Youth soccer thuggery'The hardest job kids face today is learning good manners without seeing any.'
It looks like youth soccer thuggery is not limited to the United States. This article in the British Guardian reports that: boys' and girls' football [soccer] leagues across Britain are in turmoil because of abuse and violence by overwrought parents. Games are being abandoned as referees are assaulted, brawls break out and players are left in tears.
So much for sports as amusement, as a fun activity.
The problem is now so bad that officials who run children's teams have written to hundreds of thousands of parents warning that errant clubs could be fined up to £2,500 [US$4700], or even shut down, because of misbehaviour.

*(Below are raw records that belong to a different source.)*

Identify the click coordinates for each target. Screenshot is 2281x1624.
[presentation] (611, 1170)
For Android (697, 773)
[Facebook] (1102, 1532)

The English soccer federation, The FA, is now investigating around 100 cases in which adults, often parents, abused or attacked players, officials or the parents of youngsters on the opposition team. Parents have been disciplined for getting so excited they end up shouting or swearing at their own child.
'Some parents have been banned from attending matches because of their behaviour, such as striking a player or a fellow spectator,' said a spokesman for the FA. 'Very often these parents are competitive and passionate about their football and want their child to do well. Unfortunately they don't understand how their actions can harm their children's progress or enjoyment of the game.'
The spokesman is very diplomatic. These parents are idiots who don't have a clue. In youth sports, if a parent is more upset about how the game unfolds than the player on the field/ice/court, then something is seriously wrong with that parent.
I coach youth soccer. I am competitive. I go into every game hoping my team wins and trying to make it happen. But not at all costs. I'd love to win a lot of games and trophies, but I don't need them to know I'm a good coach. I don't need them to enjoy what I'm doing.
Ultimately it's about helping the kids improve as soccer players. As for these nitwit parents without the tiniest shred of perspective, who are trying to live their dreams through their kids or selfishly seek some reflected glory, they are the ones who ruin it for the kids. They are the ones who end up pushing their kids to quit the sport altogether in disgust.
Ice hockey great Ken Dryden once said, "Sports may build character, but more often, it reveals it." He was referring to athletes.
But the sentiment could just as easily apply to their parents.